Eu sorri largamente e fechei de novo os olhos.
'Por favor repita. Repita isso pra mim. Por favor, eu preciso ter certeza de que não é um sonho!' falei baixinho.
Ele não repetiu.
Ao invés disso ele me beijou de novo, e de novo, e de novo, e de novo.
Beijou todo meu rosto: testa, olhos, nariz, bochechas, lábios, queixo.
Deixou em mim rastros de calor, de amor, de paz...
Em meio às minhas risadas e às dele, ele se afastou.
Abri meus olhos e fitei-o.
'Me prometa, prometa que não se esquecerá de mim! Promete?' ele perguntou.
'Seria impossível te esquecer...' falei, tocando seu rosto.
'Eu amo você! Acho que é assim que se diz na Terra..' ele parecia confuso.
Ri de seu jeito de menino.
Como eu amava esse jeitinho nele...
Sua inocência e astúcia.
Sua curiosidade e fascínio pelas coisas da Terra. 
'Hora de ir sweetie.' falou a loira.
Meu coração doeu.
Pude sentir que os corações dele também doíam.
'Não me esqueça. Eu vou voltar. Eu vou voltar por você!' disse me olhando docemente.
'Eu te amo. Mais do que tudo no Universo!' falei abraçando-o, sentindo as lágrimas molharem meu rosto. 
Se afastando de mim, ele seguiu a mulher loira que o esperava com a mão estendida.
Já muito distante ele se virou para mim.
'Corra garota que amou e não perca a esperança!' - ele gritou para mim.
'Corra homem maltrapilho e não se esqueça do amor!' - gritei para ele.
'Não me esquecerei de você, nunca!' - ele disse para mim e isso me trouxe um milésimo de paz.
Aos poucos ele se afastou mais e mais e com um clarão, desapareceu em frente aos meus olhos.
No momento seguinte, uma lufada de vento frio atingiu meu corpo e me lançou para longe.
Bati com a cabeça em algo que me fez desmaiar.
Despertei algum tempo depois e me deparei com minha nova triste realidade.
Eu estava de volta ao escuro, frio e sombrio Vale do Silêncio.
Gritei em desespero e ouvi minha voz se perder no vazio.

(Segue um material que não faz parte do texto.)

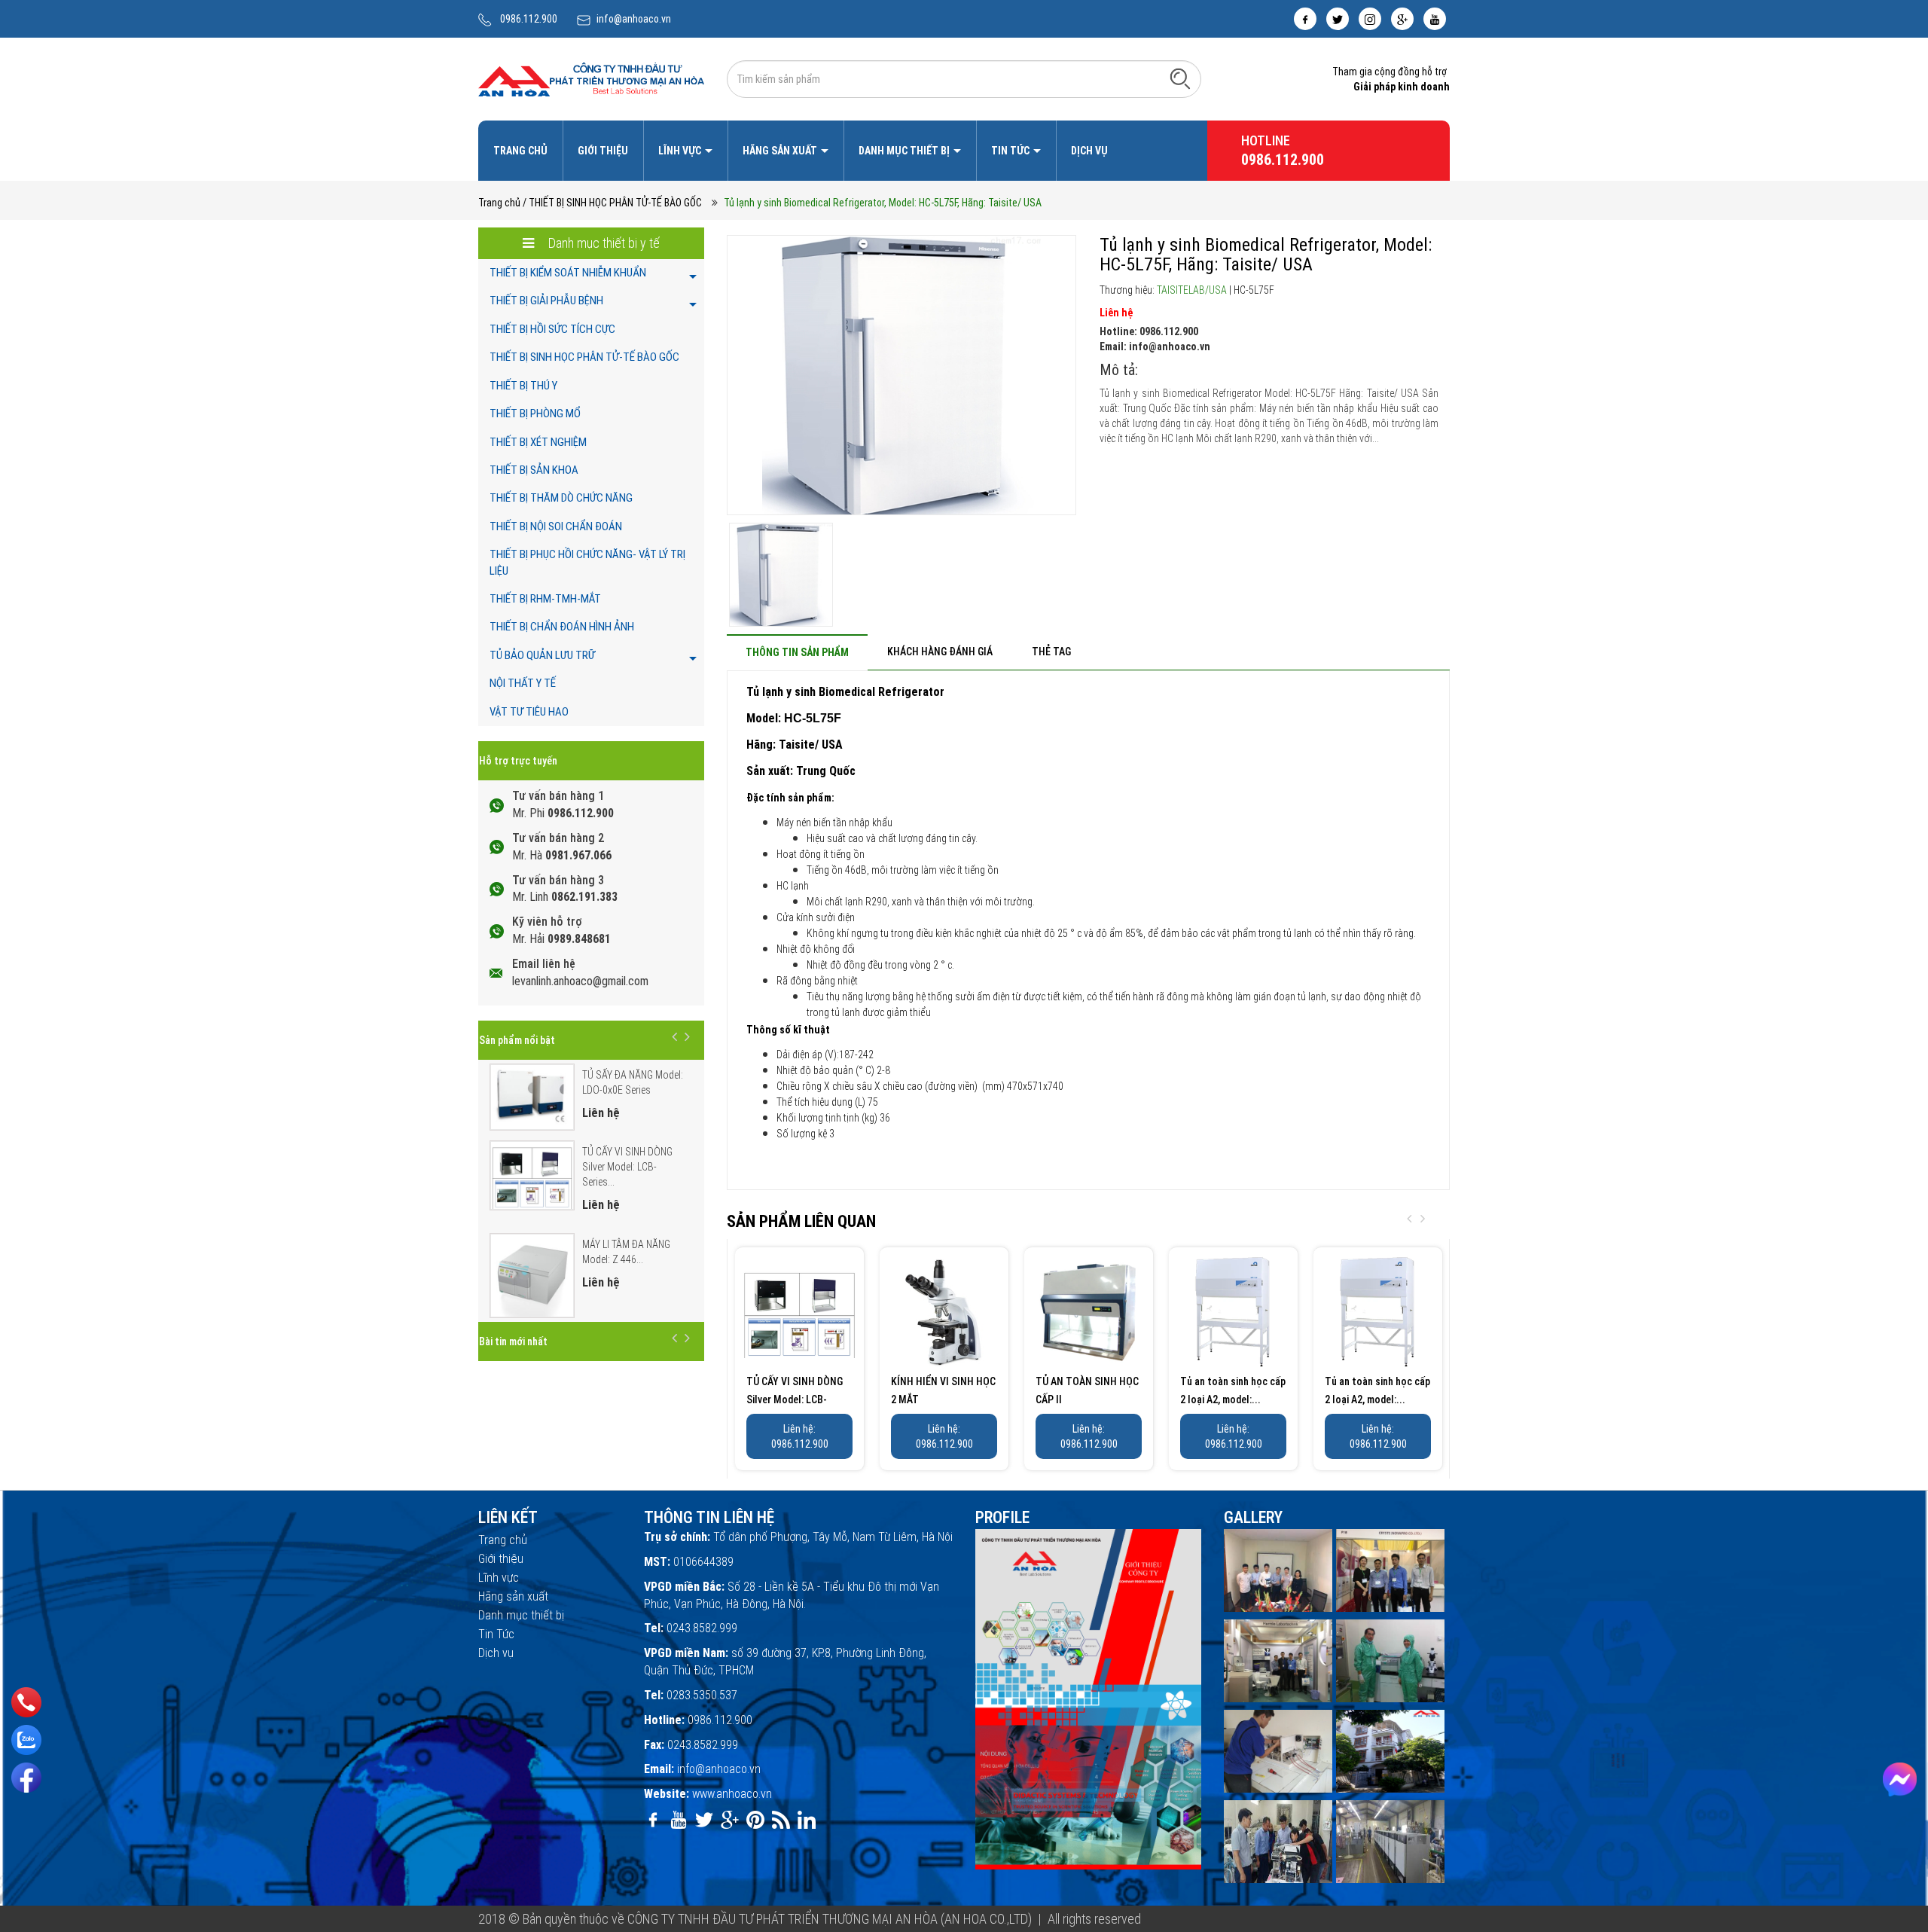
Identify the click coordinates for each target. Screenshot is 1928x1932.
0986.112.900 (528, 19)
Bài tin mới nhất (513, 1341)
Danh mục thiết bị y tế (602, 243)
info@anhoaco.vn (633, 19)
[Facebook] (26, 1778)
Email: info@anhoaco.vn (1155, 346)
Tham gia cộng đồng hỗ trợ (1389, 72)
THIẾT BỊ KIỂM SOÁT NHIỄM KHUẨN (568, 272)
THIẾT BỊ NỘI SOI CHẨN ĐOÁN (556, 526)
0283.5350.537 (702, 1695)
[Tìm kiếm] (1180, 78)
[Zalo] (26, 1740)
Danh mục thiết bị (905, 151)
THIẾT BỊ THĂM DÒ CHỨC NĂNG (561, 498)
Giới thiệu (603, 151)
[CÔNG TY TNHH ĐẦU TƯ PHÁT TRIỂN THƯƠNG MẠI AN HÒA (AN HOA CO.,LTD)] (591, 78)
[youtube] (1434, 19)
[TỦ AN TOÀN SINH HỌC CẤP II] (1089, 1312)
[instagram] (1370, 19)
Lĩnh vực (680, 151)
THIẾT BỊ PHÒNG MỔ (535, 413)
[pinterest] (755, 1820)
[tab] (797, 652)
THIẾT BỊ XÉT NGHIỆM (538, 442)
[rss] (781, 1820)
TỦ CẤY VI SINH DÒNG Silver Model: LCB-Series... (627, 1167)
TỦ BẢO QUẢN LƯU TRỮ (542, 655)
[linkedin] (807, 1820)
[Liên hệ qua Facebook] (1900, 1779)
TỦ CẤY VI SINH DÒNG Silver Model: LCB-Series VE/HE (794, 1399)
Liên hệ (1116, 313)
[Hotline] (26, 1702)
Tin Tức (1011, 151)
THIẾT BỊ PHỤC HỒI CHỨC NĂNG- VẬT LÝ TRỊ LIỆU (587, 562)
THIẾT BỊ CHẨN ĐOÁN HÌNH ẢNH (562, 626)
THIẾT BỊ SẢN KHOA (534, 470)
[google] (1402, 19)
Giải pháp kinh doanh (1401, 87)
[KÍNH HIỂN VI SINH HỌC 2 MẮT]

As sombras voltaram a me envolver.
Novamente, eu estava sozinha.
A saudade assolou meu coração.
Minha alma voltou a sentir a mesma tristeza.
Eu perdi meu maltrapilho.
Perdi meu Doutor.
Perdi meu amor.
Mas eu não desistiria dele.
Eu lutaria por ele.
Lutaria por ele até o fim.
Por ele, eu seria capaz de ir até o início da criação, apenas para vê-lo sorrir.
Por que eu o amo.
E o meu amor o salvará.
Na hora certa.

'Doutor, estou à caminho!' sussurrei sorrindo.

'Estou te esperando, minha salvação!' - o vento me trouxe sua voz.